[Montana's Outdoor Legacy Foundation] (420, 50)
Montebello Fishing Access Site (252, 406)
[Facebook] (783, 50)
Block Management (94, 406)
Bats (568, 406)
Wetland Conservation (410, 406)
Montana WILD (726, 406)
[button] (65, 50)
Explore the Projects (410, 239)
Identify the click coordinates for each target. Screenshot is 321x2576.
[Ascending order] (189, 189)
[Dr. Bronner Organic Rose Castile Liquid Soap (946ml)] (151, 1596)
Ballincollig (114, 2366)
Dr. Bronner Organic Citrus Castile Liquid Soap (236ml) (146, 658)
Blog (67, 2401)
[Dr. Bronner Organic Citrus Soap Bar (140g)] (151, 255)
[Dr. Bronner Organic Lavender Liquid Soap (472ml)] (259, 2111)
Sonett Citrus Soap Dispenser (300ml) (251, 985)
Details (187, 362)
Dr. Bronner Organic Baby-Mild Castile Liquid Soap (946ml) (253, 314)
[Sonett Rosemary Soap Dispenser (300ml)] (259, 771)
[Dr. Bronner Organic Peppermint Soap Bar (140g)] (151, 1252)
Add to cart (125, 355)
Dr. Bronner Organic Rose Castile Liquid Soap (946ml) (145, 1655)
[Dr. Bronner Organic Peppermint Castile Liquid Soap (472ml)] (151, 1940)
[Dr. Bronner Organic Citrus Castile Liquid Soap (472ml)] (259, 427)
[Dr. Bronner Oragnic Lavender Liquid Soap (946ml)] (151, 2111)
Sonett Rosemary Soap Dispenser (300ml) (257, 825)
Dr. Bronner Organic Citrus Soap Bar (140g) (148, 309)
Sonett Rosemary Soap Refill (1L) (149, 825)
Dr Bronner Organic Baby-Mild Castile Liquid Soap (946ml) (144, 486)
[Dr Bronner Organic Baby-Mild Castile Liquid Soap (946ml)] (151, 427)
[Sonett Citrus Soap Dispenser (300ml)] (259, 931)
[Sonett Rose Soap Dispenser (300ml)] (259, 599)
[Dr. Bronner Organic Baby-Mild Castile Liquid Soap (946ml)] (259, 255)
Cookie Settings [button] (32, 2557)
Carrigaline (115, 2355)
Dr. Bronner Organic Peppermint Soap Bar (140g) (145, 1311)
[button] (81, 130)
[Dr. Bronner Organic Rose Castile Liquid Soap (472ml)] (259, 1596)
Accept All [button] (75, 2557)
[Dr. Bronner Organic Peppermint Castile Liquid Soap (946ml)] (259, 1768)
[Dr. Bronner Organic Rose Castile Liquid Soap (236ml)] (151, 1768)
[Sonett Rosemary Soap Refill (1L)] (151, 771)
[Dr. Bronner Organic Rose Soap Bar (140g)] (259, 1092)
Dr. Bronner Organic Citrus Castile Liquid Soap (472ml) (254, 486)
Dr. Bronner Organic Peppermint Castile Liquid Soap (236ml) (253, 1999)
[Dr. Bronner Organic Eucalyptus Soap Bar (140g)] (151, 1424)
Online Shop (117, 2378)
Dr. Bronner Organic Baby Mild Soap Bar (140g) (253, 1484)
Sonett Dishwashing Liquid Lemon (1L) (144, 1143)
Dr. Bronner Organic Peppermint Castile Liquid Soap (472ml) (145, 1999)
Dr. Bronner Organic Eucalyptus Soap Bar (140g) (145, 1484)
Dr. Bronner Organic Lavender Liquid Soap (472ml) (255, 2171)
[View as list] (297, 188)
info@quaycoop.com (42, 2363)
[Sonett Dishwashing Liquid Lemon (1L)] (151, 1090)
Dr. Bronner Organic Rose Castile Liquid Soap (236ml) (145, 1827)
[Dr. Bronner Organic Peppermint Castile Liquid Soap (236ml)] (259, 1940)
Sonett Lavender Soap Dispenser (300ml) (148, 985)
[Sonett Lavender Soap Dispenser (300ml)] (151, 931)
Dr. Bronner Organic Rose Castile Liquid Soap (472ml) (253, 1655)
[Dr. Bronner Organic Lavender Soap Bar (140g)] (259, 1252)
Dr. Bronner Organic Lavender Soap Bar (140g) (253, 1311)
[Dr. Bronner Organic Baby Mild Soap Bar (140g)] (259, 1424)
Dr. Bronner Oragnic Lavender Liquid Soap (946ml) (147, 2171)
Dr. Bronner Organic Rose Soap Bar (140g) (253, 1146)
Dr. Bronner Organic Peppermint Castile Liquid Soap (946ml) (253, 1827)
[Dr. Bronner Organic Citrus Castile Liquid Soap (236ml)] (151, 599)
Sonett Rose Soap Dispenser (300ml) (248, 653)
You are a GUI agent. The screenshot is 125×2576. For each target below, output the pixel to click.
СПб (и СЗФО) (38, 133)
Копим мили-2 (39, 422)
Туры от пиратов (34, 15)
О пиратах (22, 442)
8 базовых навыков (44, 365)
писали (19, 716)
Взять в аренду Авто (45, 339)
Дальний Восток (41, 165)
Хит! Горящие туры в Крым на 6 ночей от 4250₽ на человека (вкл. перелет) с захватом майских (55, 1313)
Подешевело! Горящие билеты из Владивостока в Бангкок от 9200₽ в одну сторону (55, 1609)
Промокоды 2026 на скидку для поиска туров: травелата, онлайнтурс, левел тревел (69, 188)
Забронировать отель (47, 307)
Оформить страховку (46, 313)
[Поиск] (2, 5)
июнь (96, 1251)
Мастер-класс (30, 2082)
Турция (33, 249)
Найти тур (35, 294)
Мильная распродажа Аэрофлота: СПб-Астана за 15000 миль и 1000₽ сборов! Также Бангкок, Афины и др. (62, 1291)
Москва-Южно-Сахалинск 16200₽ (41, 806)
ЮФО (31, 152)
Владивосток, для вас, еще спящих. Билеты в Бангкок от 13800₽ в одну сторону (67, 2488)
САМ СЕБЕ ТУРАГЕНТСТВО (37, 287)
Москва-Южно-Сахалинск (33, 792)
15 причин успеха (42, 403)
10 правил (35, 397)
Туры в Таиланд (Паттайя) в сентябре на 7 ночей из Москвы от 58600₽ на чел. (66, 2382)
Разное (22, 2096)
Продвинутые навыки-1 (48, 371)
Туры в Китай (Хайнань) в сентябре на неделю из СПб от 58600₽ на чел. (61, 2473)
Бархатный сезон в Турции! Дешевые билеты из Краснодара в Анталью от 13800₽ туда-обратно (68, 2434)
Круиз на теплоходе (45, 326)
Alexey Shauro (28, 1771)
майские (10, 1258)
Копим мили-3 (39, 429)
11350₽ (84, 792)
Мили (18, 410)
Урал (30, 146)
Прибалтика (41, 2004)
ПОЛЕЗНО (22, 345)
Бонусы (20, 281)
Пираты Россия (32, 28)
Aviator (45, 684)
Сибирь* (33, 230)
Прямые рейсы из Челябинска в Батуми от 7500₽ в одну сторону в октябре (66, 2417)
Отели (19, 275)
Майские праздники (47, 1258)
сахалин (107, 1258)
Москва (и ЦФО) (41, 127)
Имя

**REQUIRED WORK:** Please copy every line of the records above in which "each" appears.

**RESPONSE:**
Identify the click coordinates for each target. Screenshot is 321x2576.
You are a GUI agent. The screenshot is 125×2576. For each target below, output the pixel to click.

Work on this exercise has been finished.